Uitspraak
RECHTBANK ZEELAND-WEST-BRABANT
uitspraak van de enkelvoudige kamer van 3 mei 2022 in de zaak tussen
[naam eiser 2]en
[naam eiser 3], te [plaatsnaam] , eisers,
Rechtbank Zeeland-West-Brabant
In deze zaak, behandeld door de Rechtbank Zeeland-West-Brabant op 3 mei 2022, gaat het om een beroep tegen de niet-ontvankelijkverklaring van een bezwaar tegen een omgevingsvergunning. De eisers, vertegenwoordigd door mr. V.Ch. Swane, hebben bezwaar gemaakt tegen een besluit van 4 juli 2019, waarbij een omgevingsvergunning werd verleend voor de bouw van een bedrijfsgebouw aan het adres [adres] 4 te [plaatsnaam]. Het college van burgemeester en wethouders van de gemeente Oisterwijk heeft het bezwaar van eisers op 27 oktober 2020 niet-ontvankelijk verklaard, omdat het bezwaarschrift te laat was ingediend. Eisers hebben hiertegen beroep ingesteld, waarbij zij aanvoerden dat de termijnoverschrijding verschoonbaar was door gebrekkige publicatie en misleiding door toezeggingen van het college.
De rechtbank heeft vastgesteld dat het bezwaarschrift op 3 juni 2020 was ingediend, terwijl de bezwaartermijn op 15 augustus 2019 was geëindigd.

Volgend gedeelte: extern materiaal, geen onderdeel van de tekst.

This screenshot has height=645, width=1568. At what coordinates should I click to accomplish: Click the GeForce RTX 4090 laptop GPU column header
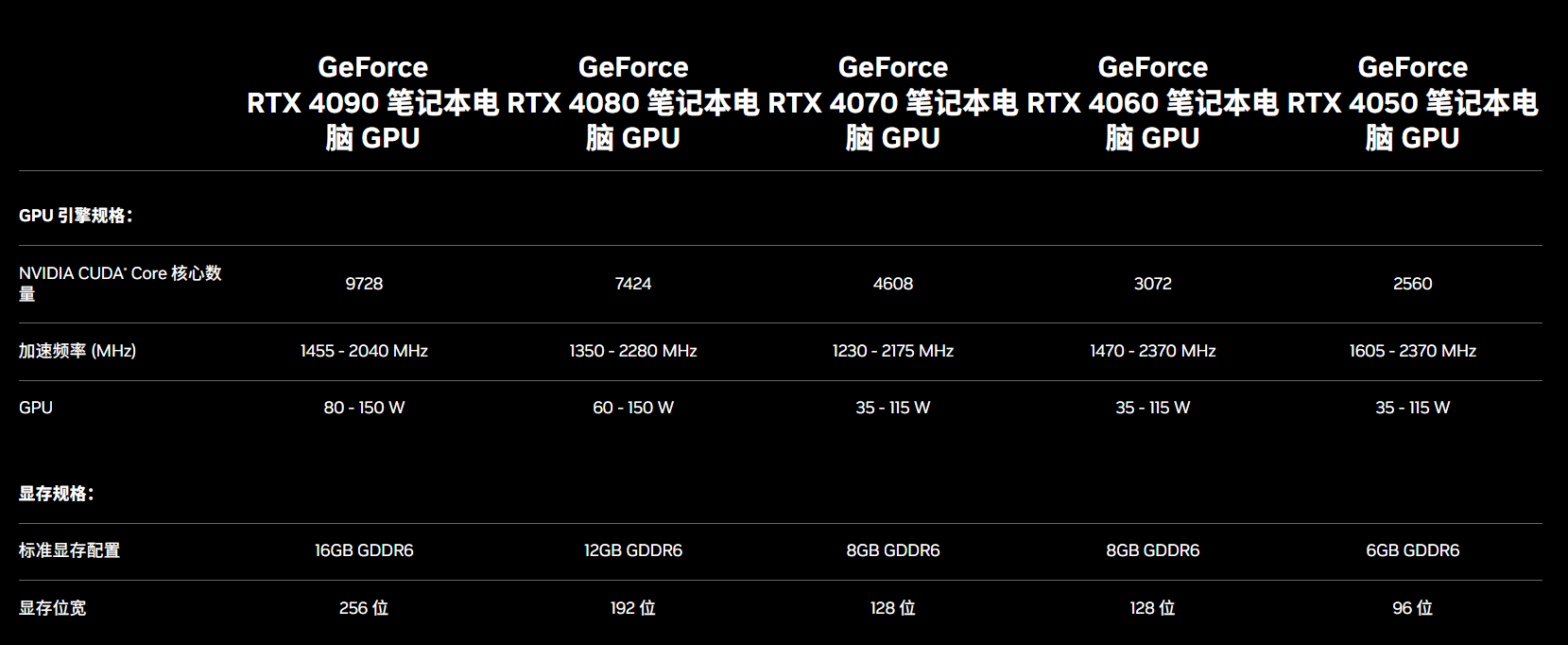[x=372, y=102]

De rechtbank oordeelde dat er geen sprake was van een verschoonbare termijnoverschrijding, omdat eisers tijdig kennis hadden kunnen nemen van het besluit, dat digitaal was gepubliceerd. De rechtbank concludeerde dat het college op goede gronden het bezwaar niet-ontvankelijk had verklaard en verklaarde het beroep ongegrond. Er werd geen proceskostenveroordeling opgelegd.
De uitspraak is openbaar gemaakt en partijen zijn geïnformeerd over de mogelijkheid tot hoger beroep binnen zes weken na verzending.